Marriage. The consummation of marriage and divorce and the arrangements for the division of inherited property were determined by the norms of Quranic law (Sharia). Women were without rights and their conduct was strictly regulated by customary and Quranic law. A wife did not have the right to a divorce, whereas a man could divorce himself from her at any time and take a new wife. Polygamy was not practiced. Marriage between cousins and second cousins was permitted with the approval of the parents. The Kubachins did not marry people from other ethnic groups. The wedding was conducted with great celebration over the course of three days; in the past there was (and to some extent there continues to be) an abundance of ancient rituals and ceremonies accompanied by music, dances, gaiety, mumming, processions, salutations to the bride, visits to the house of her parents, and the ritual of "leading [her] to the water." The contemporary family is based on mutual love and the equality of women and men. Today about 30 percent of marriages are outside the tukhum, but the number is actually declining.

Domestic Unit. The basic form of the family among the Kubachins of the nineteenth and twentieth centuries was the nuclear family. The extended family communes had already dispersed, but individual families could consist of three or four descending generations—grandparents, parents, children, grandchildren—who lived in the large, many-storied house. Consonant with the traditional division of labor by gender in the nuclear family, men were occupied with the basic productive activities outside the home for the support of the family whereas the women managed the domestic economy.

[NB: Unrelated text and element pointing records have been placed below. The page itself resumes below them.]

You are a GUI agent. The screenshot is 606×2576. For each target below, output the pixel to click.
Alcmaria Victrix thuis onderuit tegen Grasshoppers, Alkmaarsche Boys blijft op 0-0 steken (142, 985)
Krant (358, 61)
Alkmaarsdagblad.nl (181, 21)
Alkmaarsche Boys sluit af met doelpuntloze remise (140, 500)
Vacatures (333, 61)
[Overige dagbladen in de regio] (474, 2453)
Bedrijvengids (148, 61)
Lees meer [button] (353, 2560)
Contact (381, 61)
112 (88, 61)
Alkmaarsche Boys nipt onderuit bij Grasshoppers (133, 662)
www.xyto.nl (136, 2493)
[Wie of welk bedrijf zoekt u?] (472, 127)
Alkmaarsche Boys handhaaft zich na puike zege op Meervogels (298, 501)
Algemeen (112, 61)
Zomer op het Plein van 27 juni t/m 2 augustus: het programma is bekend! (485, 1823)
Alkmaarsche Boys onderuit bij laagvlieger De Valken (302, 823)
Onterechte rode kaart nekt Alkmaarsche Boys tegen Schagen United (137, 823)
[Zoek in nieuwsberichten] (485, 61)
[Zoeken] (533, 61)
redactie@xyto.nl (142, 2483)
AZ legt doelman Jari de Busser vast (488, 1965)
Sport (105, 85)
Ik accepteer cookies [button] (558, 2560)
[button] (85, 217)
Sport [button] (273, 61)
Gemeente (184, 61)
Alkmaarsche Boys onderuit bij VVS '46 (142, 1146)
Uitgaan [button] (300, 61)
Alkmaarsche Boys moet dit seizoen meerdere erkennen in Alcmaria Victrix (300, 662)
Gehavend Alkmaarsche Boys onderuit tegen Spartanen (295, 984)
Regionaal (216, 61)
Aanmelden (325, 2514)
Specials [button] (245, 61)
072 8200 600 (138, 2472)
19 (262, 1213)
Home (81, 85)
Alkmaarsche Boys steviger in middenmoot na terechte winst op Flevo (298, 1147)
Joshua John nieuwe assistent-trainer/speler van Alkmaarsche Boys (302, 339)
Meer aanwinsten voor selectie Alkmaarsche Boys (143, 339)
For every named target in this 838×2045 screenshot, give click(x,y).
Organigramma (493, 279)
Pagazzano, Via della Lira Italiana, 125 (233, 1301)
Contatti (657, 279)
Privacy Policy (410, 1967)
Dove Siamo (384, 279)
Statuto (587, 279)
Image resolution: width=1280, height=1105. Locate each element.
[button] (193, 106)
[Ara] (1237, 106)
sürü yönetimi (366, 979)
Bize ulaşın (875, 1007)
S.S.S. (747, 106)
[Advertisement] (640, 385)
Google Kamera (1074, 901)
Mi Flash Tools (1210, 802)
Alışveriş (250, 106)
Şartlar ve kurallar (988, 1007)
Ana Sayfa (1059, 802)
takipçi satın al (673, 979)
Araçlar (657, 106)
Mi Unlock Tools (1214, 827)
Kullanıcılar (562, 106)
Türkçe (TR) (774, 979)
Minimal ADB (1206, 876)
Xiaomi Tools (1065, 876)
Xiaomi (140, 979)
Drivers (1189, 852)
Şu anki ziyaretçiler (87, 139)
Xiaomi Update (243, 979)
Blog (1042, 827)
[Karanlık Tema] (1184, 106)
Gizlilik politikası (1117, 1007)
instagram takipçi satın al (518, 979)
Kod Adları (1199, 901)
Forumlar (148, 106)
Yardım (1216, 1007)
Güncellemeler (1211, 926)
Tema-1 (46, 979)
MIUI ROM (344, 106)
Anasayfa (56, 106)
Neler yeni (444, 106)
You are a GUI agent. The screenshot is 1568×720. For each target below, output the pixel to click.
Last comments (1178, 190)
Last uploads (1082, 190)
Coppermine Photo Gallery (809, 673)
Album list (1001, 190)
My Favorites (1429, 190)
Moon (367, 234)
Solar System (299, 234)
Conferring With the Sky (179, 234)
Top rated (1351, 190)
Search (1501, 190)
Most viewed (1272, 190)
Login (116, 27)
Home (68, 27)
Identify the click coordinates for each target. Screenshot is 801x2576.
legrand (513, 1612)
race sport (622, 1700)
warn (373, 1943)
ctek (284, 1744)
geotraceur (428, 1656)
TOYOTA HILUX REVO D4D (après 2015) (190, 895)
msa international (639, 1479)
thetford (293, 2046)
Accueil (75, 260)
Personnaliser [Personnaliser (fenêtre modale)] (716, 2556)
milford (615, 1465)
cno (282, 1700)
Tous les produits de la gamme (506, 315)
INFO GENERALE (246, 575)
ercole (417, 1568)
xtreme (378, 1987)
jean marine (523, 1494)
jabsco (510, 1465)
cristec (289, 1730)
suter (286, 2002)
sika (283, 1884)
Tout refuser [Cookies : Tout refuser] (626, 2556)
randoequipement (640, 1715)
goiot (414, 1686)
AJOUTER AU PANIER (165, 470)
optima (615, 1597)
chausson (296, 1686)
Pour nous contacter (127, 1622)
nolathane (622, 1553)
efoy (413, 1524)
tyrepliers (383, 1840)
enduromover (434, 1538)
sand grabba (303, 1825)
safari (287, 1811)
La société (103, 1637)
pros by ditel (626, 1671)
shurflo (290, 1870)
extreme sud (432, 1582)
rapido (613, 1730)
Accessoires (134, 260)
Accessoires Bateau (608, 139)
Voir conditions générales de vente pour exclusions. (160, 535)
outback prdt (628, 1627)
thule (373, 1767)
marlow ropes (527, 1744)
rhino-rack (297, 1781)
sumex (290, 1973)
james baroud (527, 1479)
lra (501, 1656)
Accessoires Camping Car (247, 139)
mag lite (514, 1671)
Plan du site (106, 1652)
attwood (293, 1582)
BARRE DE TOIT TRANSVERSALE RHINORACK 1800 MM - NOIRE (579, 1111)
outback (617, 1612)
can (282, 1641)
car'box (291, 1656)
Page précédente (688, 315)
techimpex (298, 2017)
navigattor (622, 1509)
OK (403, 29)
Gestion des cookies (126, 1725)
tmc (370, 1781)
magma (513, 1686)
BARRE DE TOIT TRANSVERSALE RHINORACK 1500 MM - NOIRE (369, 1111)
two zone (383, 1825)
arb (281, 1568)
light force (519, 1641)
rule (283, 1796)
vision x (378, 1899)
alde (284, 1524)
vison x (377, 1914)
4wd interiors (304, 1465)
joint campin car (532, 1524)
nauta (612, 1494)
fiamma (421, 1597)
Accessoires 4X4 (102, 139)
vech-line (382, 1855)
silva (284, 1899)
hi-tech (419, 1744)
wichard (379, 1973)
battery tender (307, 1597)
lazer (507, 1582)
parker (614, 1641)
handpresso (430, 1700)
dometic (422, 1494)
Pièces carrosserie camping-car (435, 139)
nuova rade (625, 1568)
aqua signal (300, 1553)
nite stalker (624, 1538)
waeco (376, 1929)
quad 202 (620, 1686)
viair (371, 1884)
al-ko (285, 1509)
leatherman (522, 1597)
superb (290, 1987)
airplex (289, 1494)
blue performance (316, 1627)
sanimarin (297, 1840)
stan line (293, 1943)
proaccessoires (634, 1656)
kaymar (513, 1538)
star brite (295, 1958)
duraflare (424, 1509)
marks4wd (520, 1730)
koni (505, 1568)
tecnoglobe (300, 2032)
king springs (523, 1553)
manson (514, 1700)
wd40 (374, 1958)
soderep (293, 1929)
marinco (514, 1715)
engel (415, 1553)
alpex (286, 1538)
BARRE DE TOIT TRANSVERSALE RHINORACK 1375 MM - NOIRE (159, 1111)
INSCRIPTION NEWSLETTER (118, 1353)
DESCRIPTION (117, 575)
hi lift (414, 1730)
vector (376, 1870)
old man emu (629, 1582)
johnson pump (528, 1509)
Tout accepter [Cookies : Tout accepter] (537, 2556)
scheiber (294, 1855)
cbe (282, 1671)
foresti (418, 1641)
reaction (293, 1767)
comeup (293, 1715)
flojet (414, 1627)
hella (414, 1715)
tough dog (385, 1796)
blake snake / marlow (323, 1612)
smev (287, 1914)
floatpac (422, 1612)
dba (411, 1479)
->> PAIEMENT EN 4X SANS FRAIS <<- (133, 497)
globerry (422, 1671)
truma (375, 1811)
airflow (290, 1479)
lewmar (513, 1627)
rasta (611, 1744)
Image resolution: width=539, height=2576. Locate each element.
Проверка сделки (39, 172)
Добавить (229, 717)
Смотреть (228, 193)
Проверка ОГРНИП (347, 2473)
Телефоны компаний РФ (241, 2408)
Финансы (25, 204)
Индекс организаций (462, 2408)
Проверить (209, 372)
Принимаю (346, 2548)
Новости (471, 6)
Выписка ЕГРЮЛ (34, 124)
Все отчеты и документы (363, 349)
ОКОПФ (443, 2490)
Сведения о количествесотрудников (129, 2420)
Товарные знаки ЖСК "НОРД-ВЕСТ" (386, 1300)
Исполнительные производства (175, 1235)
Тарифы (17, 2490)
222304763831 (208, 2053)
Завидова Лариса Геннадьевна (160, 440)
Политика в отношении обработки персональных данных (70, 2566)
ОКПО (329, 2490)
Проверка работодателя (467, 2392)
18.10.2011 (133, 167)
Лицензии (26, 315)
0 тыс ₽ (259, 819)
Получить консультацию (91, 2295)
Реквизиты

Inheritance. Personal property and privately owned land was inherited in the male line; in the absence of a direct heir it went to the nearest relative in the male line.

Socialization.

Training in traditional arts and crafts occupied a large place in the education of children. Between ages 12 and 14 boys entered "The Union of the Unwed" (Men's Union), where they received physical education and underwent military training (The Kubachi man was expected to be both a trained craftsman and a fighter). Girls from about age 8 to 10 helped in the home and were taught to knit and embroider and to prepare food. Children from an early age acquired the norms and ethics of "mountaineer morality." In the first through tenth grades the local school in Kubachi trains children in arts and crafts, particularly in the manufacture of jewelry; the school is also open to the children of workers from other villages who are employed in Kubachi.